A police source said: “Police started the search for Dike in April 2015 after two armed robbery suspects – Akinropo Ogunsina and Jimoh Akeem – mentioned his name during interrogation that he was the receiver of the cars they used to snatch. “Ogunsina confessed that his gang snatched two Honda Accord 230 model cars and Sienna bus and sold to Dike. Unaware that Ogunsina had been arrested, Dike repeatedly kept calling Ogunsina’s phone, asking if he had another snatched car for sale.” According to Ogunsina, Dike bought two cars for N280,000 and was requesting for Toyota Highlander ‘Jeep,’ Toyota Corolla 2014 model and Honda Accord before his arrest.

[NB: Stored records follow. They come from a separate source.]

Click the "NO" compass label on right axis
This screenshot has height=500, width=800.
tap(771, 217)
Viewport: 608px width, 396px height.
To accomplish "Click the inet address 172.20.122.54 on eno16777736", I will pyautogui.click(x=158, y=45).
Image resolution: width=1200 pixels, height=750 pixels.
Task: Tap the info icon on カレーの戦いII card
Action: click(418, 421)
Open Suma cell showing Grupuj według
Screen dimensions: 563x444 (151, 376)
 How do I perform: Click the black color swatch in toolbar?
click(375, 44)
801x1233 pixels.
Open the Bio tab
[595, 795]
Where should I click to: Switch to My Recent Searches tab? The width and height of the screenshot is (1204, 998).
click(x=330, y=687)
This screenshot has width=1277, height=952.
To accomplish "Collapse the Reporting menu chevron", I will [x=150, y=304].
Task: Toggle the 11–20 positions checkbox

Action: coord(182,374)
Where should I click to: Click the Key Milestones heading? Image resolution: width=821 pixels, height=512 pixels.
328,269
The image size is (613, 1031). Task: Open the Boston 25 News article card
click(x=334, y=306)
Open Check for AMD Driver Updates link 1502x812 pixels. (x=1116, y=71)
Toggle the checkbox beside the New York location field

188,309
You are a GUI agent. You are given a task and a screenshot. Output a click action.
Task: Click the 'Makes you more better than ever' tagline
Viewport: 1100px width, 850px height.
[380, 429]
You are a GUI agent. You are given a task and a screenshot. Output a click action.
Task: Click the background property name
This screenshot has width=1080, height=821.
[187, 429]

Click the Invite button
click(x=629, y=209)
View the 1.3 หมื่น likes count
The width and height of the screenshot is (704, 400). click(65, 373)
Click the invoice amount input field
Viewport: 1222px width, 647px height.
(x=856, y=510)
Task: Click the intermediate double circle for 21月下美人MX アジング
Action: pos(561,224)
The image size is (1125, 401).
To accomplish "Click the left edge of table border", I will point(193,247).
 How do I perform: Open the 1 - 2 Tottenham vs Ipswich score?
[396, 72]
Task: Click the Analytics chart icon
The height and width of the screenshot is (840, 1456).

The state Police Public Relations Officer (PPRO), Kenneth Nwosu, confirmed the arrest of the suspects. Nwosu said it was in the process of receiving the Toyota Highlander that Dike was arrested. According to the PPRO, N200,000, which he wanted to use to pay for the stolen car, was recovered from him. He said: “When the police came in contact with him, he identified himself as a police corporal. He had a police identity card with him. The police team went along with him to his house in Abuja for a search. They recovered a complete police uniform.
The police also recovered one of the cars, a Honda Accord he bought from Ogunsina in his house.” The state Commissioner of Police, Mr Kayode Aderanti, has ordered detectives to ensure that members of the gang are brought to book. Dike, a father of one, said he was a motor spare parts dealer with a shop at Zuba motor park, Abuja, before he took to crime. He said: “In 2004, I went to sell motor parts to a Deputy Commissioner of Police (DCP). He is now retired after being promoted to the rank of a Commissioner of Police.
We became friends. I told him that I would like to work for him as his driver and do some other domestic chores for him. He agreed. I left the motor parts business for my younger brother and started working for the DCP. “I started living in his house. I used to drive him to work and other places. In 2005, he was sent to War College and later became a Commissioner of Police (CP). He retired in 2012. “After he retired, all his boys, including me, were transferred to the new CP that took over from him.
The new CP was later appointed as an Assistant Inspector General of Police (AIG) before he retired. Since then, I stopped working for him.” Dike confessed that the police identity card found on him was that of the police orderly, named Udeka. Udeka was an orderly to the first CP who retired. Dike said: “Udeka asked me to assist him to collect his identity card from Yenagoa, capital of Bayelsa State, where we last worked.
He said that I should bring it to Abuja for him. But I have not given it to him. As for the police uniform, I evacuated it from the dry cleaner who does the dry cleaning of our master’s uniform in Yenagoa. I brought it to Abuja and kept it in my house.” The suspect said the police arrested him because he came to buy a Highlander ‘Jeep’ from Danjuma, otherwise known as Ogunsina.